In this case, Luis Ramon Morales-Santana was born in the Dominican Republic to a Dominican mother and an unwed father (at the time of birth) who was a U.S. citizen. However, his U.S. citizen father only satisfied the lenient residency requirements of a would-be unwed mother, not the stringent requirement for an unwed father. Now, Morales-Santana probably could have gotten away with claiming his father was transgender thereby being treated like a U.S. citizen mother, but I digress.
Morales-Santana sued for citizenship asserting that the statute violates… you guessed it… the Equal Protection Clause because it treats unwed fathers differently than unwed mothers. He was going to be deported in 2000 after he was convicted of various felonies, but were he entitled to citizenship he would obviously be spared from deportation.
Last year, the 2nd Circuit actually sided with Santana and struck down the statute. Why do I bring this up now? This was such an egregious power grab that, ironically, even the Obama administration just filed a petition for writ of certiorari with the Supreme Court, noting that this is an area of law solely reserved for Congress. Now, it would be nice for the administration to recognize this power when it comes to DACA and DAPA but it tells you something that the courts are to the left of the Obama administration as it relates to citizenship and immigration.
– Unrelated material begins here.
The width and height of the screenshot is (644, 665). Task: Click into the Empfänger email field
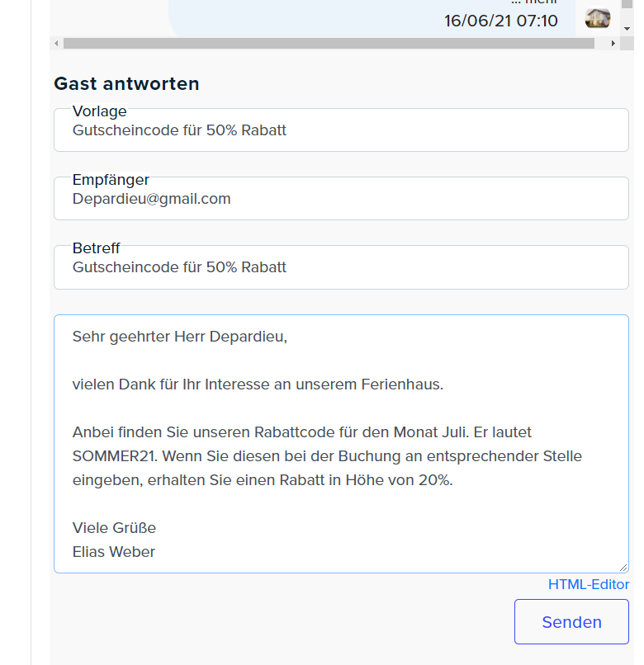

The reality is that the people’s representatives have the right to set any residency criteria for parents of children born abroad. Indeed, it wasn’t until 1934 that Congress made citizenship of children born abroad transferable through the mother altogether. It is through this statute that people like Sen. Ted Cruz (R-TX) are deemed automatic citizens at birth.
The fact that the courts would extend equal protection to foreign nationals and the conditions for citizenship thereof should leave no question as to how the courts would rule on birthright citizenship for illegal immigrants born in America. It also shows how this idea of amnesty without citizenship, peddled by some Republicans as a compromise amnesty arrangement, is a farce. Undoubtedly, the courts will grant them “equal protection” in no time and mandate judicial amnesty.
Judicial amnesty is a growing problem. If the Supreme Court refuses to hear the case or upholds the decision from the 2nd Circuit, another criminal alien will be allowed to remain in this country against our national will.
This is just another example of why Congress must act now to strip the courts of their illegitimate power over immigration. If America is going to become a nation without borders and a magnet for criminals from around the world, shouldn’t that decision at least be decided by the elected branch of government?